Well, it’s finally over. No more late nights stressing about if the Sacramento Kings trade their pick, or who they will select if they keep it. They kept it, and used it to select forward Keegan Murray from Iowa. Winner of the Karl Malone Award (2022), consensus first-team All-American (2022), and Big Ten Tournament MVP (2022).
So how will Murray actually fit with the Kings? Honestly very well.
Keegan Murray is a super versatile on-ball defender who can handle wings and bigs, and possibly serve as a small-ball center. Great fit as a finisher on offense next to creators like De’Aaron Fox and Domantas Sabonis in the Kings frontcourt.
— Kevin O’Connor (@KevinOConnorNBA) June 24, 2022
Although he may not have been the player a lot of people wanted to land in Sacramento, he brings almost everything they need. The Kings lack three major things: defense, shooting, and wing depth. Murray fills all of those needs.
Murray is 6-foot-8, 225 lbs, and has a 6-foot-11 wingspan.
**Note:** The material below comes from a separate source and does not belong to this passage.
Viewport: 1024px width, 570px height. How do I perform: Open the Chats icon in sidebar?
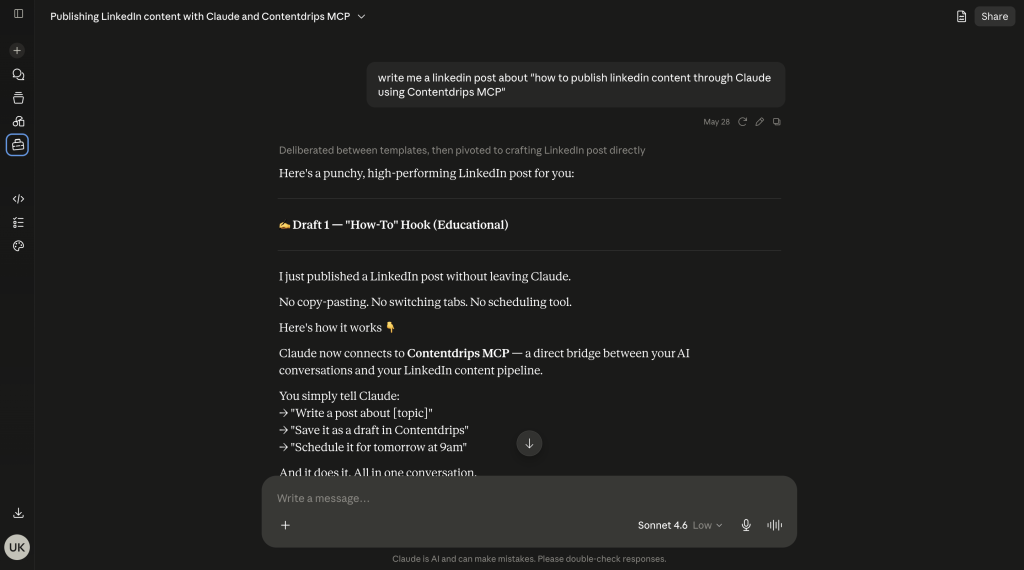tap(18, 74)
Eerily similar to Harrison Barnes. He finished his sophomore year at Iowa averaging 23.5 points, 8.7 rebounds, 1.9 blocks, and 1.3 steals. He did this while shooting almost 40% from deep and 55% from the field.
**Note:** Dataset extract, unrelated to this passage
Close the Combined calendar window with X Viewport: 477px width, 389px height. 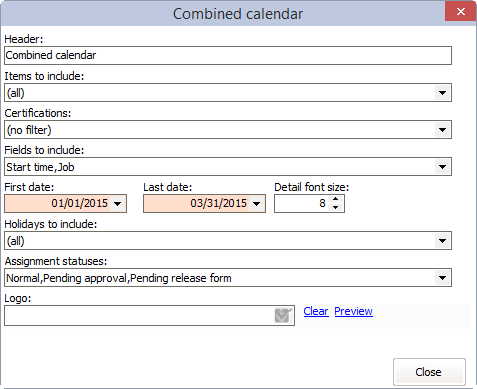point(461,12)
Murray will fit nicely alongside Domantas Sabonis in the frontcourt. On the offensive end, Murray can help create space on the floor with efficient shooting from deep, but also has a knack for attacking the basket. Look for Sabonis to find him cutting to the basket when he has a lane.
On the defensive end, he is a terrific on-ball defender and can guard multiple positions. Murray also has a knack for rebounding, averaging almost three offensive boards per game last year.
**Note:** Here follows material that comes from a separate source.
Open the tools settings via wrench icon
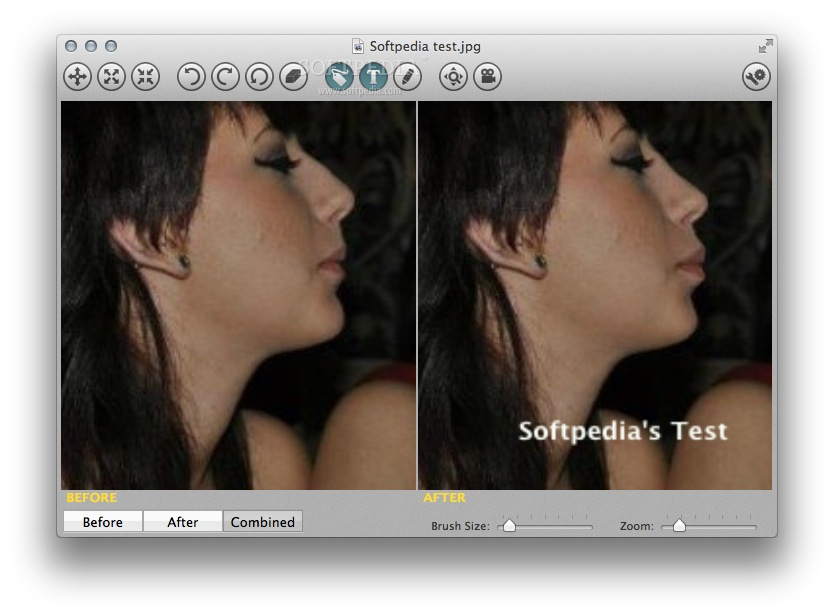This screenshot has width=834, height=616. (758, 76)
He also fits nicely alongside De’Aaron Fox. Fox attracts lots of attention when he drives in the paint and will be looking towards Murray often as an option to kick it out to. Murray will be the Kings third scoring option and can garner a lot of points in this manner.
“I mean, I don’t really care who I play, I’m gonna give 100 percent,” Murray said in an interview with the New York Post. “I don’t really care what anybody says about me, I think criticism is better than praise because that means you have to work on stuff, so yeah, I have a chip on my shoulder for sure.”
Statistics aside, Murray also has the basketball IQ and mindset that will help him thrive in Sacramento. The Kings face doubt and criticism more than most teams due to their lack of success over the years.
This season, with a new head coach and a talented roster, the pressure will be on for them to end their playoff drought. A lot of this weight will be on Murray’s shoulders to help the Fox and the Ox lead the cowbell kingdom out of its misery.